Internally, the input is projected into h sets of query, key, and value matrices, each of dimension d_k = d_v = d_model / h.

Implementation

# Simplified multi-head attention
def multi_head_attention(X, W_Q, W_K, W_V, W_O, h):
    # X: (seq_len, d_model)
    # Split into h heads by projecting to (seq_len, h, d_k) then processing per head
    d_k = d_model // h

    # Project inputs to Q, K, V for all heads simultaneously
    Q = X @ W_Q  # (seq_len, d_model)
    K = X @ W_K
    V = X @ W_V

    # Reshape into (h, seq_len, d_k)
    Q = reshape_to_heads(Q, h, d_k)
    K = reshape_to_heads(K, h, d_k)
    V = reshape_to_heads(V, h, d_k)

    # Scaled dot-product attention per head
    scores = softmax(Q @ K.transpose(-1, -2) / sqrt(d_k))  # (h, seq_len, seq_len)
    head_outputs = scores @ V  # (h, seq_len, d_k)

    # Concatenate heads and project
    concat = reshape_to_model_dim(head_outputs)  # (seq_len, d_model)
    output = concat @ W_O  # (seq_len, d_model)
    return output

Splitting into heads is implemented as a reshape operation on the Q, K, V vectors. For GPT-2 small, which has 12 attention heads and d_model=768, each head operates on 64-dimensional Q, K, V vectors.

Merging heads: After each head independently computes its attention output over its d_k-dimensional subspace, the outputs are concatenated along the feature dimension to produce a vector of dimension d_model. This concatenated vector is then multiplied by a learned output projection matrix W_O of shape (d_model, d_model) to produce the final multi-head attention output.

Design Choices and Hyperparameters

Number of heads (h): GPT-2 small uses 12 heads. More heads allow the model to attend to more distinct subspaces simultaneously.
Head dimension (d_k = d_model / h): Kept proportional to model size so total parameter count scales predictably.
Output projection (W_O): A learned linear transformation applied after concatenating all head outputs; this allows the model to learn how to best combine information from the different heads.
Masking: In decoder blocks, an attention mask is added to the scores before softmax to enforce causal (left-to-right) attention.

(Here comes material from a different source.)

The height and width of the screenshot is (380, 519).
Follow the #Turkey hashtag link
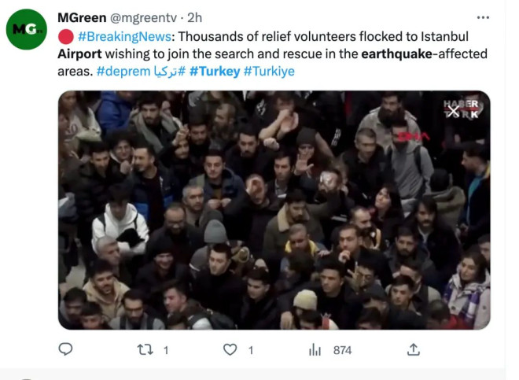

See Masked Self-Attention.
KV Caching: At inference time in autoregressive models, the key and value projections for previously seen tokens can be cached per layer and per head to avoid redundant computation.

Related Concepts

Self-Attention: The underlying attention mechanism that each head computes.
Masked Self-Attention: The causally masked variant used in decoder blocks.
Key-Query-Value Projection: The three learned projections that produce the Q, K, V tensors for each head.
Softmax Temperature: The 1/√d_k scaling applied before softmax within each head to prevent gradient saturation.

Notes

The "splitting into heads" operation is conceptually a reshaping: the full Q, K, V projections are computed once and then divided across heads by reshaping, rather than using h separate weight matrices. In practice, this is equivalent but more computationally efficient.
GPT-2 small has 12 heads × 64 dimensions = 768 d_model, confirming the relationship d_k = d_model / h.
A common misunderstanding is that each head has entirely separate weight matrices. In most implementations, a single large matrix multiplication computes all heads' Q (or K or V) projections at once, and the result is reshaped.